**ASSIGNMENT**
Your copy should begin at the line containing "How do I perform: Open" and end at the last line of the records below, matching each line exactly and leaving out pictures.
(DATA TO EXAMINE Opens)
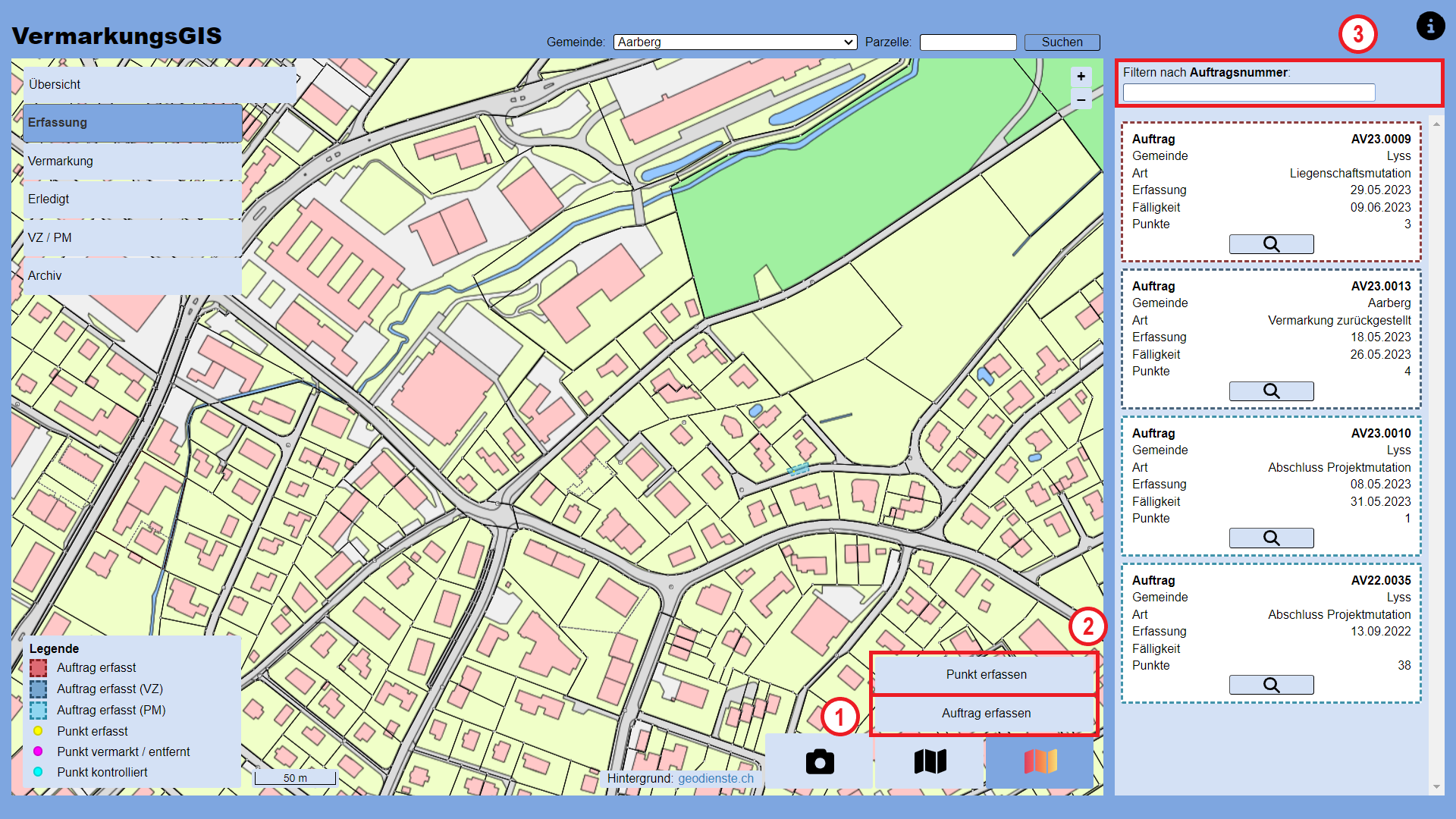Open the info icon top right
Image resolution: width=1456 pixels, height=819 pixels.
pos(1430,26)
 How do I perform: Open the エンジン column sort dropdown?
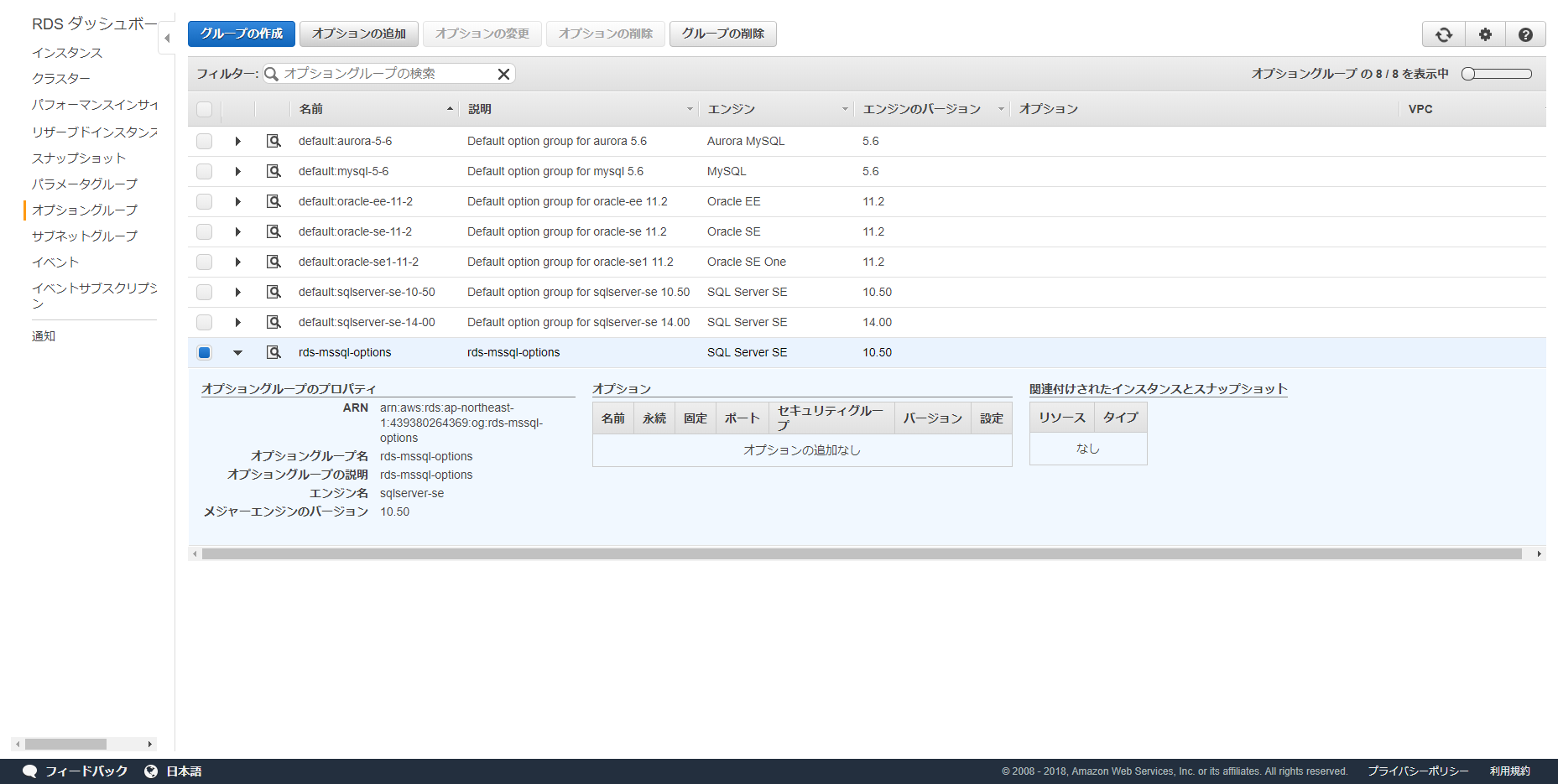click(x=845, y=109)
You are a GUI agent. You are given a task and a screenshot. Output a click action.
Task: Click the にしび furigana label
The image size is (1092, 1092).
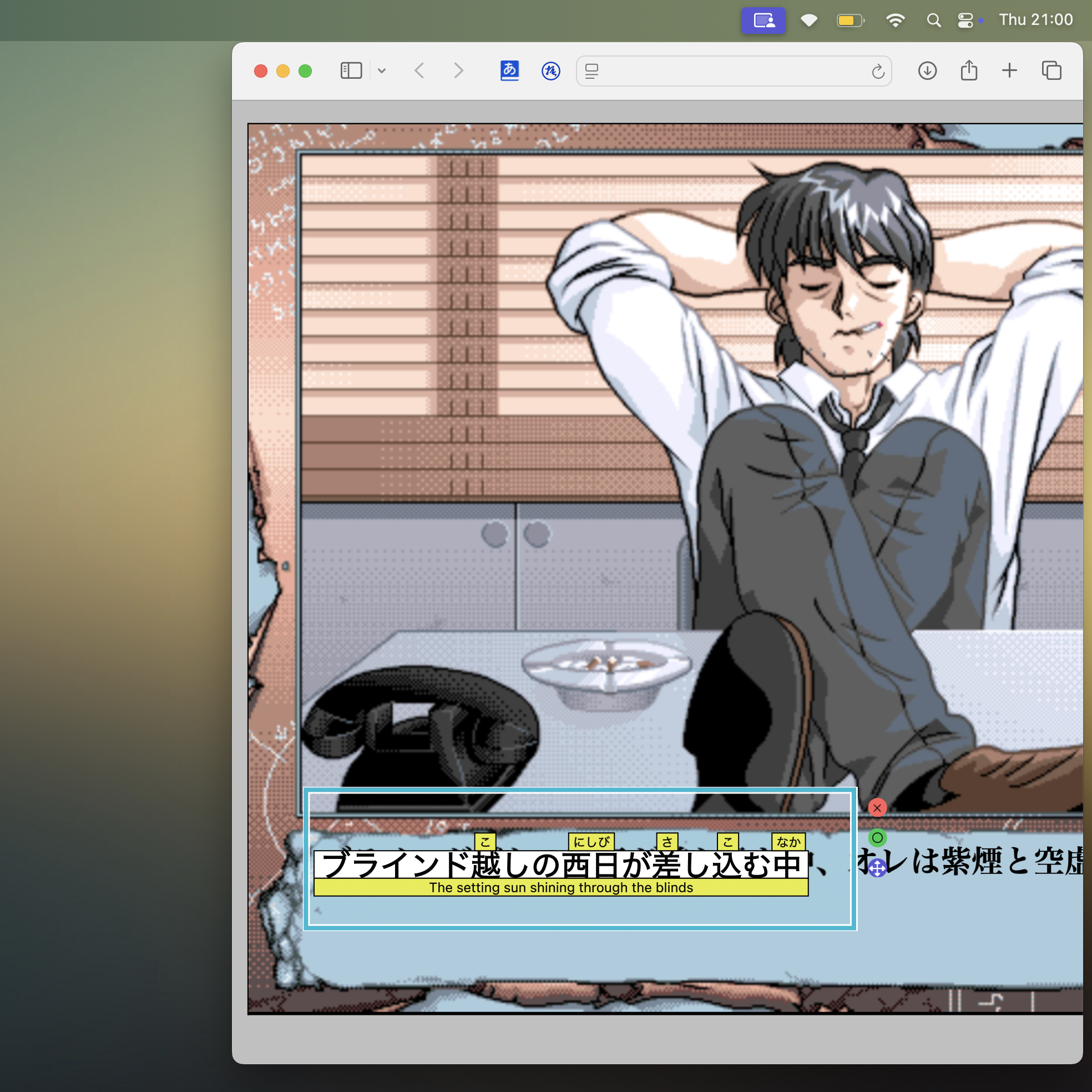point(590,842)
(DATA TO EXAMINE Closes)
**RESULT**
 How do I perform: Open the エンジン column sort dropdown?
click(x=845, y=109)
You are a GUI agent. You are given a task and a screenshot. Output a click action.
Task: Click the にしび furigana label
The image size is (1092, 1092).
point(590,842)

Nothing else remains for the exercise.